Data excite advertisers, Keith Weed, who oversees marketing and communications for Unilever, describes how mobile phones have elevated data as a marketing tool. “When I started in marketing, we were using second-hand data which was three months old,” he said. “Now with the good old mobile, I have individualized data on people. You don’t need to know their names. You know their telephone number. You know where they live, because it’s the same location as their PC.” Weed knows what times of the day you usually browse, watch videos, answer e-mail, travel to the office—and what travel routes you take. “From your mobile, I know whether you stay in four-star or two-star hotels, whether you go to train stations or airports. I use these insights along with what you’re browsing on your PC. I know whether you’re interested in horses or holidays in the Caribbean.” By using programmatic computers to buy ads targeting these individuals, he says, Unilever can “create a hundred thousand permutations of the same ad,” as they recently did with a thirty-second TV ad for Axe toiletries aimed at young men in Brazil. The more Keith Weed knows about a consumer, the better he can aim to target a sale.
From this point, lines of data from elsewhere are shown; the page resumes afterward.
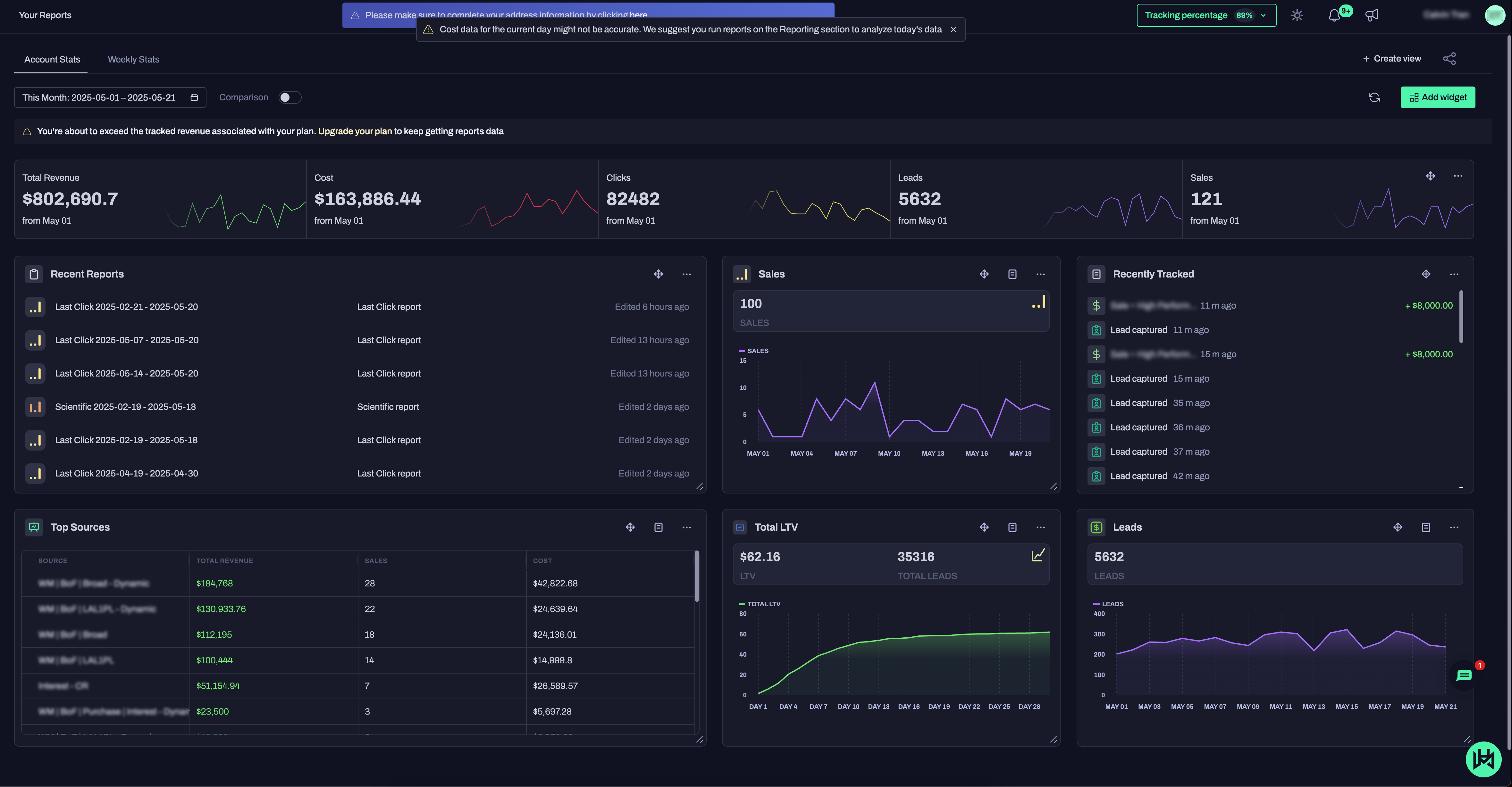Enable the Comparison toggle
This screenshot has height=787, width=1512.
pyautogui.click(x=290, y=97)
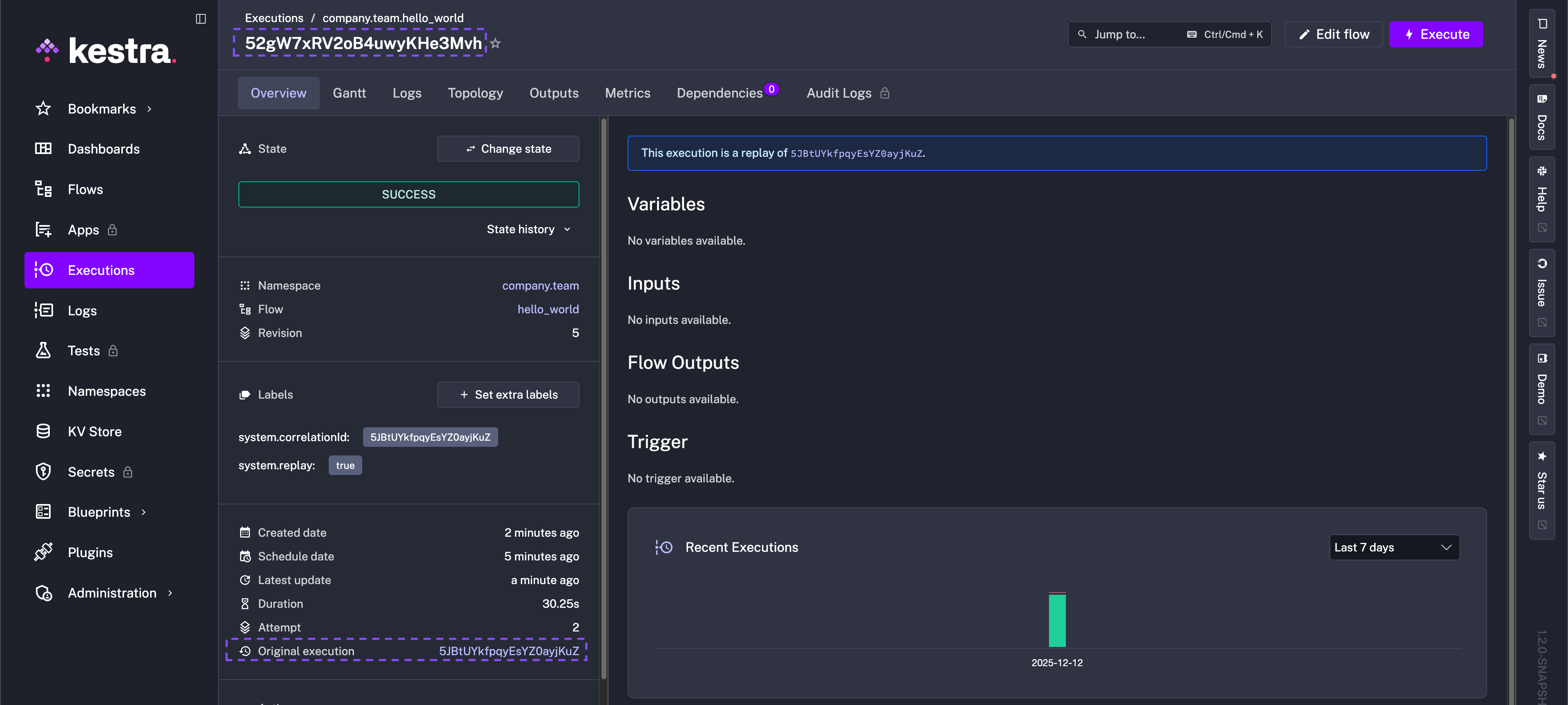This screenshot has height=705, width=1568.
Task: Expand the Administration submenu
Action: coord(170,593)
As a lecturer in advertising and marketing communications, it was obvious starting around ten years ago that advertisers were determined to find ways to “precisely” tailor their ads to various segments. But it never occurred to me that marketers could be this precise.

Sooner or later you knew that government was going to step in to protect people’s privacy.

Europe’s new data privacy law has put a small army of tech firms that track people online in jeopardy and is strengthening the hand of giants such as Google and Facebook in the $200 billion global digital advertising industry.

The General Data Protection Regulation (GDPR) brought in by the European Union in May 2018 is designed to protect personal information in the age of the internet and requires websites to seek consent to use personal data, among other measures.

The ability to track internet users has attracted hundreds of companies that harvest and crunch user data from websites – with or without the consent of the site owner – to form very specific individual consumer profiles.

How long the initial impact of GDPR will last, though, is not yet clear as many consumers – tired of the constant permission pop ups – are just giving consent to access sites. Prosecutors are also yet to bring any cases for data breaches.